### Your goal
Below are records with pictures; copy word for word only the lines between the line with "This screenshot has" and the line with "Task: Click the arrow icon beside 福建", inclusive, and drop the pictures.

*** Task data ***

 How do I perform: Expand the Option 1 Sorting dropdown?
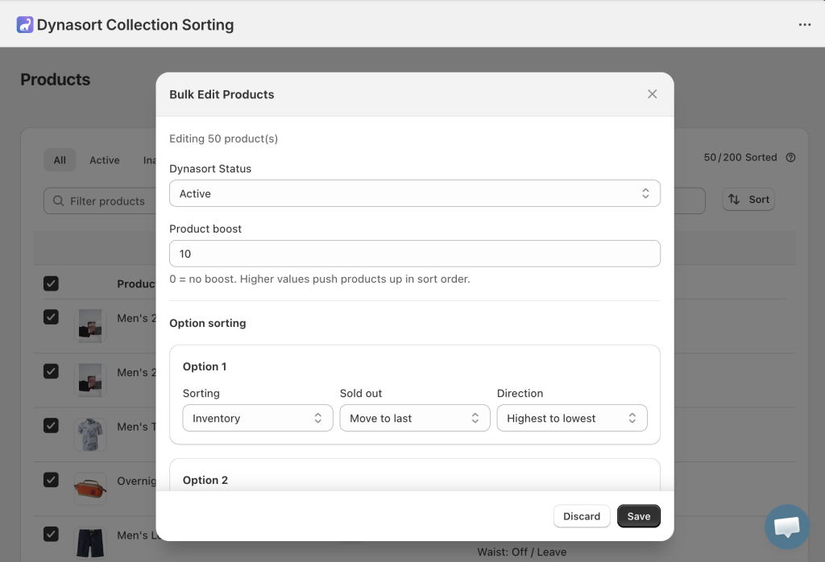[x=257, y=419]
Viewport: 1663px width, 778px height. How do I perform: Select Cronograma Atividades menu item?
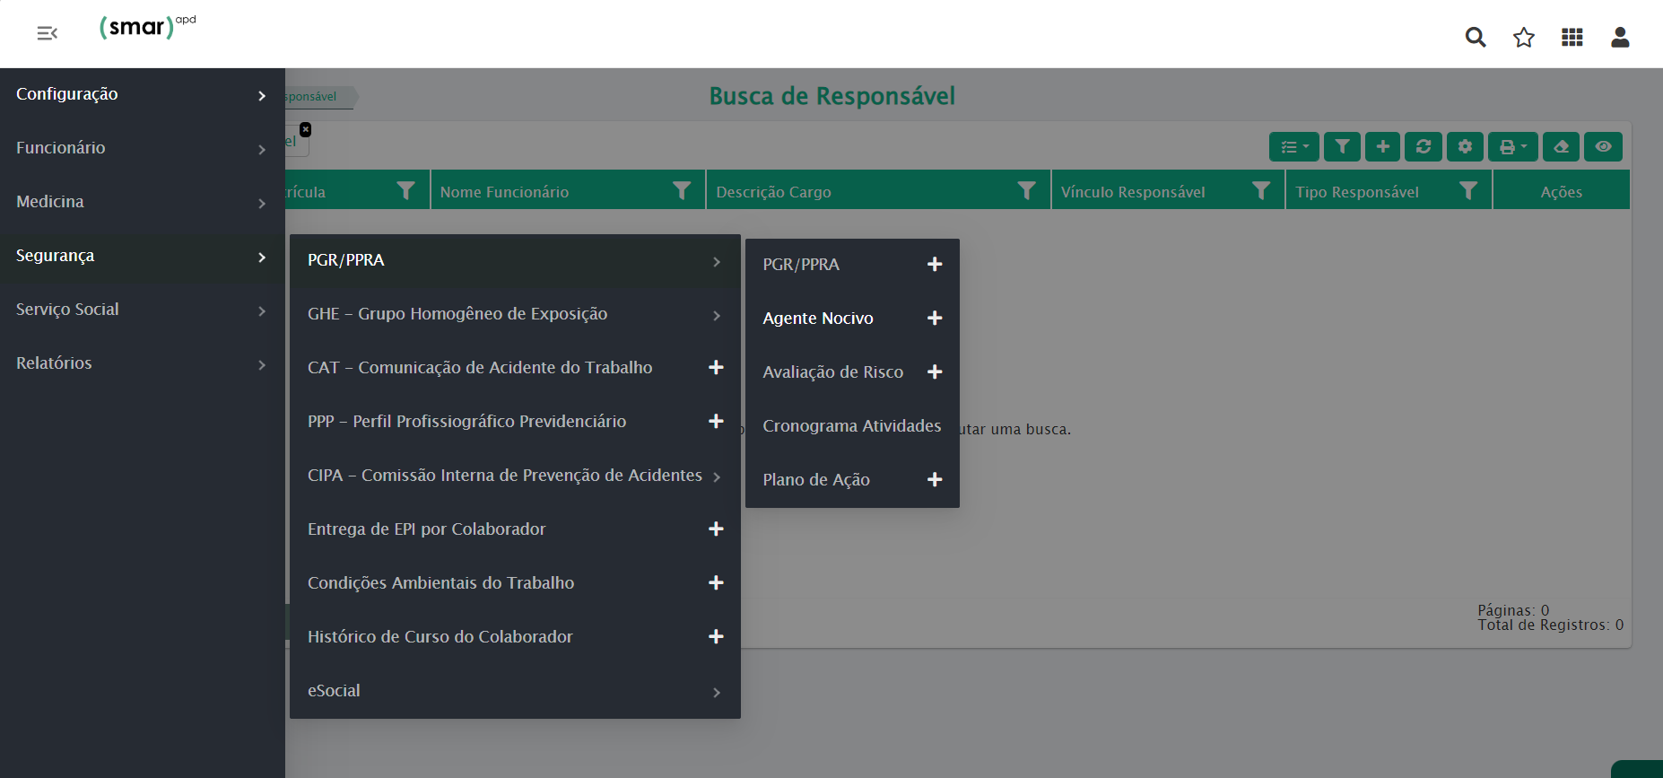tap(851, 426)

*** End of Task data ***
*** Task data ***

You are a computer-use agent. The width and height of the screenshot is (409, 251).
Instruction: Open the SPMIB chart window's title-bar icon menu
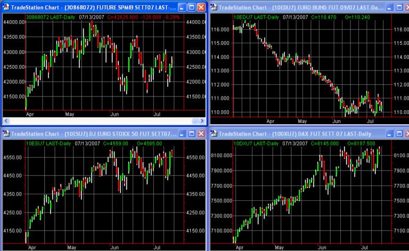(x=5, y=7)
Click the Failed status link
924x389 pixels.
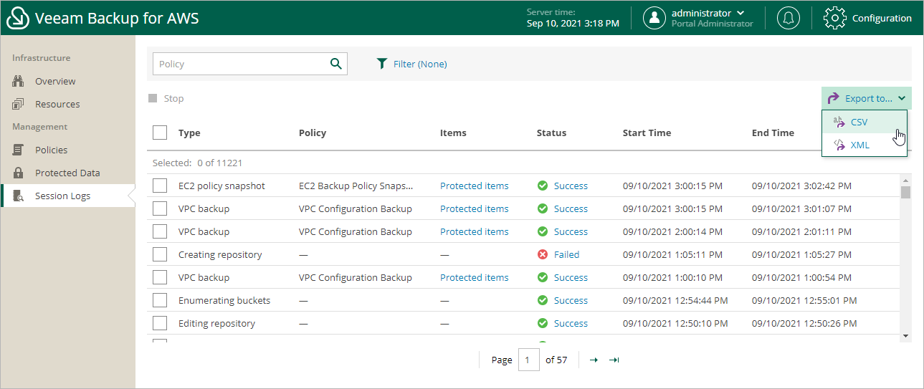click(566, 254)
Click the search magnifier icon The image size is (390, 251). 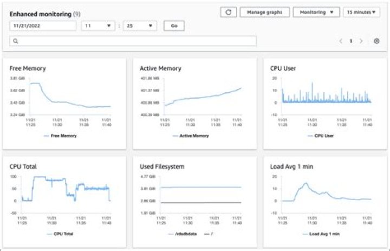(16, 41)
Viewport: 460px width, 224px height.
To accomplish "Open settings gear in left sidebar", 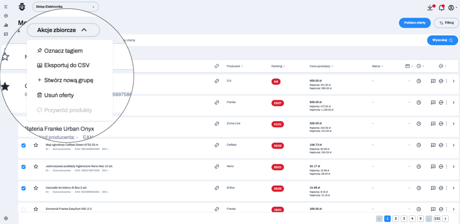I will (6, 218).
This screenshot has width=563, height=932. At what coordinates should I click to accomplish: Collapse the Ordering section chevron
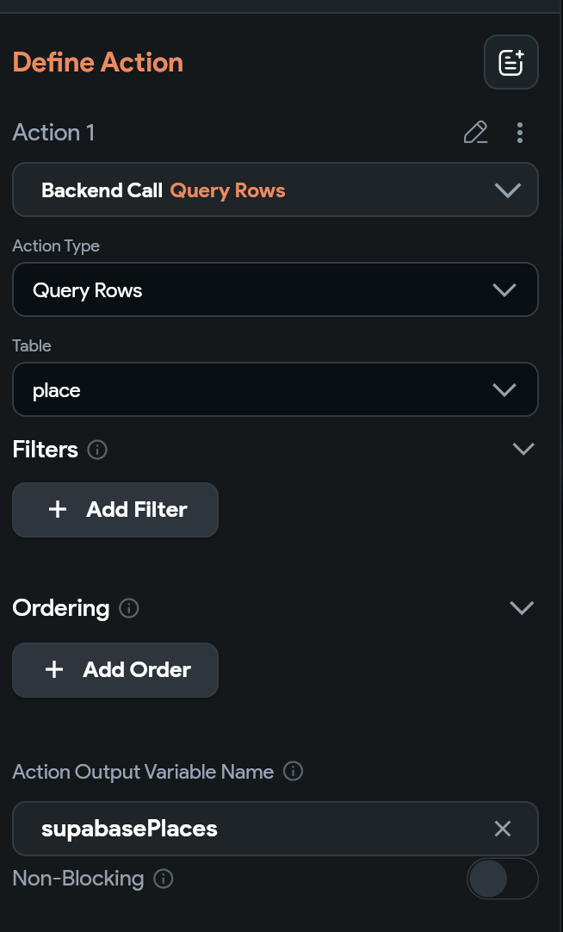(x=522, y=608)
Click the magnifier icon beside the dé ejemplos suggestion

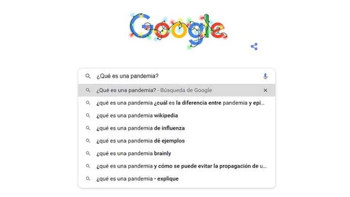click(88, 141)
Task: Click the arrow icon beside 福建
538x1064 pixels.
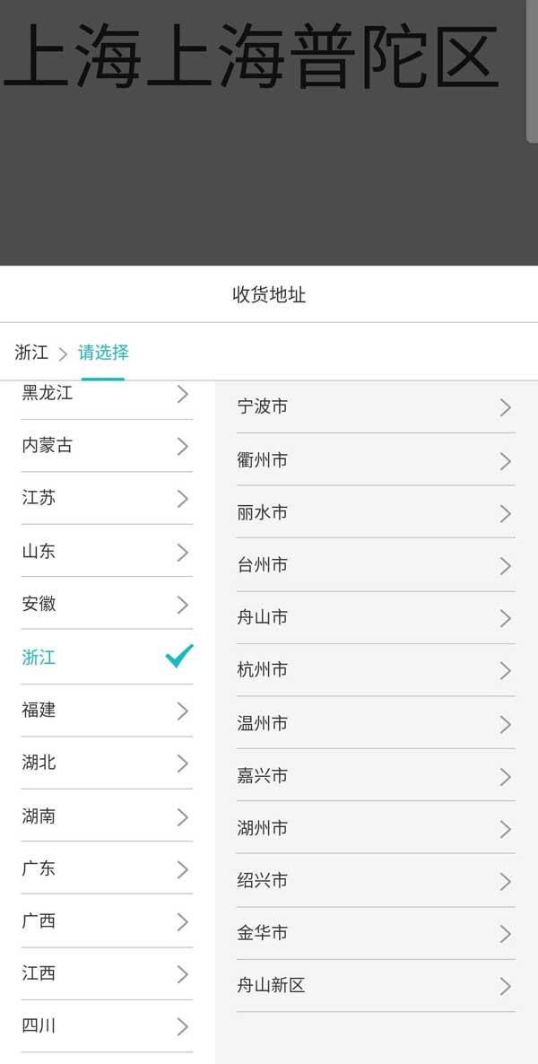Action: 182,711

*** End of Task data ***

### Output
This screenshot has width=563, height=932. At what coordinates should I click to accomplish: Collapse the Ordering section chevron
(x=522, y=608)
Click the magnifier icon beside the dé ejemplos suggestion

click(88, 141)
Task: Click the arrow icon beside 福建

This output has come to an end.